What is expected:
Copy out the stretch of lines from the one containing "You are a computer-use agent." through the one containing "coord(46,63)", both included, keeping each request. Shift every coordinate in the answers by adding 87 to it, and leave the pictures out.
-=-=-
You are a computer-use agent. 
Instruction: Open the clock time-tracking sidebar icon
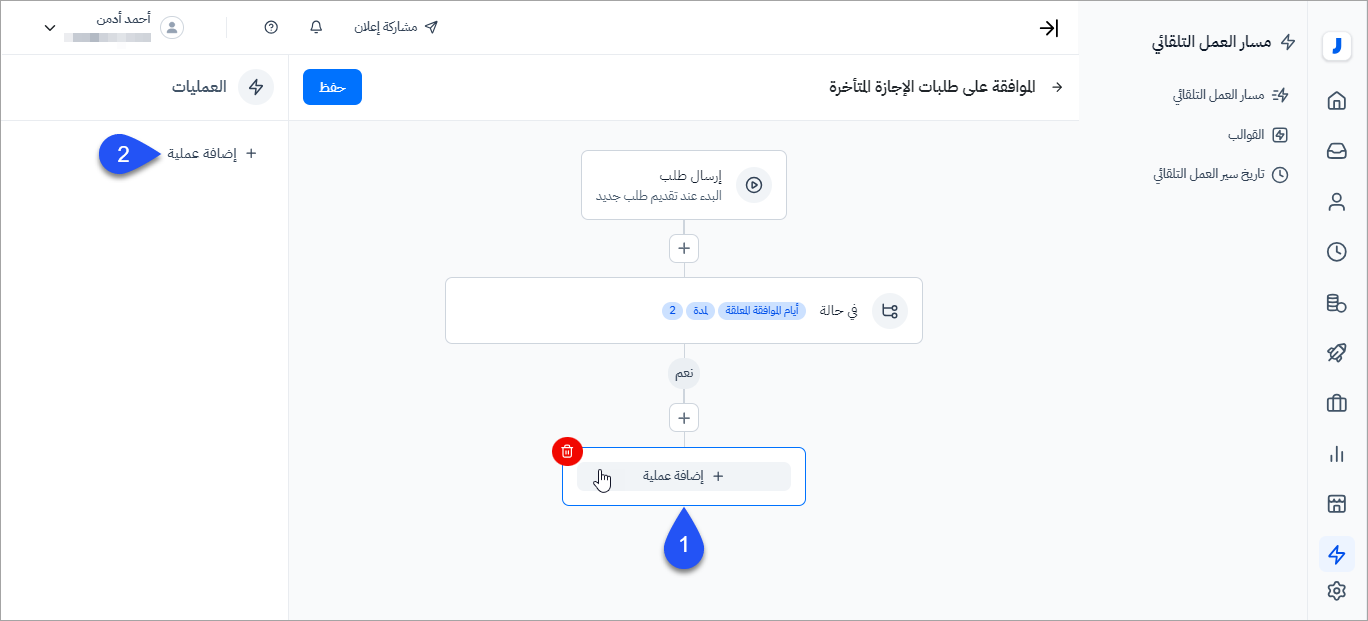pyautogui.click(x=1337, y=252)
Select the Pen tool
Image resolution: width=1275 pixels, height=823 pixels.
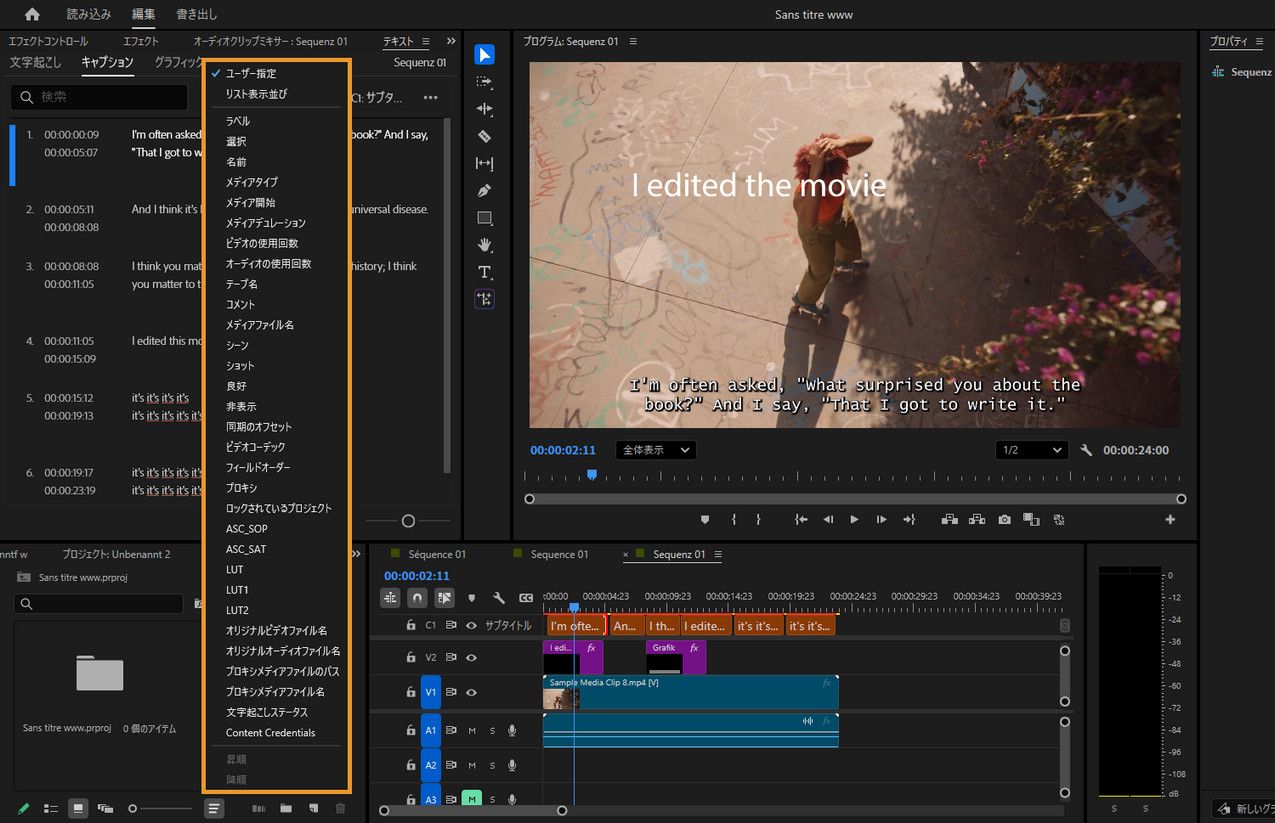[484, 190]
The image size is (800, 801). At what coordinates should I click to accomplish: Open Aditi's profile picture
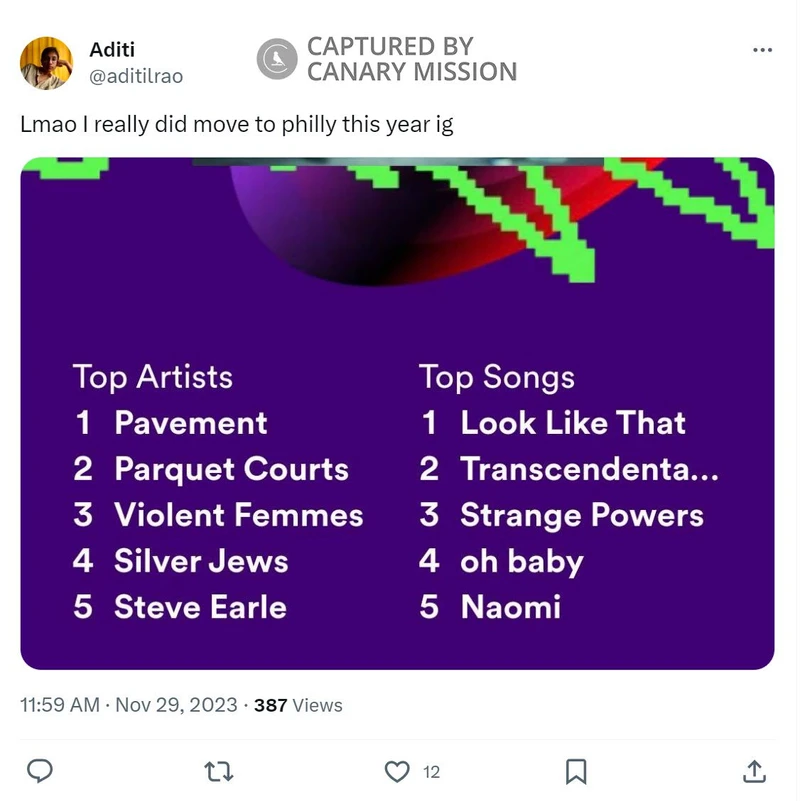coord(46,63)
-=-=-
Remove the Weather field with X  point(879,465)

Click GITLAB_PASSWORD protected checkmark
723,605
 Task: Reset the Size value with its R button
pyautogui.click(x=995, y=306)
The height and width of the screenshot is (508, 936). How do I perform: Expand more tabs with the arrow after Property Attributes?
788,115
-=-=-
Solution for this exercise:
You are a computer-use agent. 
Instruction: Open the clock time-tracking sidebar icon
pyautogui.click(x=1424, y=339)
Select the Pen tool
Image resolution: width=1275 pixels, height=823 pixels.
[571, 277]
The image size is (800, 801). At what coordinates should I click to accomplish: Open Aditi's profile picture
coord(133,150)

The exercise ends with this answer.